[THE TASK]: Write out every line below that includes the word "tree".

Stored data entries:

▼

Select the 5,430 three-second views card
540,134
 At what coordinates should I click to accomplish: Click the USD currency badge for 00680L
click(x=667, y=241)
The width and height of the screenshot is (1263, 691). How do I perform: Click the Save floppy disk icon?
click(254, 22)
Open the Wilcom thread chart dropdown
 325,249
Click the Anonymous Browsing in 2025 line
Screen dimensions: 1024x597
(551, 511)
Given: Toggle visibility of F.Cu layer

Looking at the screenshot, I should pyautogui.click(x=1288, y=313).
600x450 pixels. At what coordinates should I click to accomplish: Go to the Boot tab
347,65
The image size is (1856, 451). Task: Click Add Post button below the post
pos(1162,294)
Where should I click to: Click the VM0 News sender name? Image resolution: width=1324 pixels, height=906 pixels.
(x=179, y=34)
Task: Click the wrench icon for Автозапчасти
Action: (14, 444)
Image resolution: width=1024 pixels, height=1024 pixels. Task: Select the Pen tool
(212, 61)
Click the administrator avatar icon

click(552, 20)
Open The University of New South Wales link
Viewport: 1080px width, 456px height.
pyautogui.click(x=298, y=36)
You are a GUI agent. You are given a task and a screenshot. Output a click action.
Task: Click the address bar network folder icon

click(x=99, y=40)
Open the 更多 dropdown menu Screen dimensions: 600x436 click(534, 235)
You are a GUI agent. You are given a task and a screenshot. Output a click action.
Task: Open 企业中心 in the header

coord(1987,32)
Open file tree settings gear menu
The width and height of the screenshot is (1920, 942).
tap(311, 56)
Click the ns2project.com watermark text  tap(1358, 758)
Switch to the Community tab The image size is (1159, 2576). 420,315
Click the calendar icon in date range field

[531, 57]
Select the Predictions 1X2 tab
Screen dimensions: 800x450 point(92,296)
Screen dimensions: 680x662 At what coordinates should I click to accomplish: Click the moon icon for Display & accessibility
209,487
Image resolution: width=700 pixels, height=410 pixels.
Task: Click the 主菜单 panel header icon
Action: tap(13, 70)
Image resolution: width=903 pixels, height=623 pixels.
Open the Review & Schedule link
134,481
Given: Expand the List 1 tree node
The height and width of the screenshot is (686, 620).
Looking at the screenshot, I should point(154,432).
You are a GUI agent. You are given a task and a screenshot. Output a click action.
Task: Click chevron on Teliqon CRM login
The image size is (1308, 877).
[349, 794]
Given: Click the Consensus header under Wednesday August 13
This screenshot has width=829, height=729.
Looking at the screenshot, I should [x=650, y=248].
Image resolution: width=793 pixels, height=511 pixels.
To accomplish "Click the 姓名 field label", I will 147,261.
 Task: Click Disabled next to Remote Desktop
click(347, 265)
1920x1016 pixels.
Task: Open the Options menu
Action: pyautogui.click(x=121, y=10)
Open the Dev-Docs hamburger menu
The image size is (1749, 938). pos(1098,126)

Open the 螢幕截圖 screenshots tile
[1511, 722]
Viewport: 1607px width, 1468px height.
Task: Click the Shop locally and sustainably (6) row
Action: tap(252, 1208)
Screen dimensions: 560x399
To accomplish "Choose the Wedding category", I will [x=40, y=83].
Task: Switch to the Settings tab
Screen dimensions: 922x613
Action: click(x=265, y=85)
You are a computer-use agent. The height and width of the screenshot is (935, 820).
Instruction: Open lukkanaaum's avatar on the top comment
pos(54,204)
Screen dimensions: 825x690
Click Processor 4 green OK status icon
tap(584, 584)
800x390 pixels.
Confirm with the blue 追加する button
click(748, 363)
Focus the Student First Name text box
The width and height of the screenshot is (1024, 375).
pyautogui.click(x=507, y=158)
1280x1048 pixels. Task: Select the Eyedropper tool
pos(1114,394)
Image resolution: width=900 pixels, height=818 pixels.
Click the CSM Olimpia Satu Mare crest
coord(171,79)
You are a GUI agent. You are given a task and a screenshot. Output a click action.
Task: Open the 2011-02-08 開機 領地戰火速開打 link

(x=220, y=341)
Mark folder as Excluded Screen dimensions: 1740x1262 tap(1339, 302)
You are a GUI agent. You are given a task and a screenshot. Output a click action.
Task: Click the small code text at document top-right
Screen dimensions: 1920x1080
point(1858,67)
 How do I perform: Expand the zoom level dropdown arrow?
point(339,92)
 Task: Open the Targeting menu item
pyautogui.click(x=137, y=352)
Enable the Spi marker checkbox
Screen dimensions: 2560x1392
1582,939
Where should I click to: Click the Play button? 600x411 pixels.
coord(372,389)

▲

[WRITTEN RESPONSE]:
Open file tree settings gear menu
Given: Expand the List 1 tree node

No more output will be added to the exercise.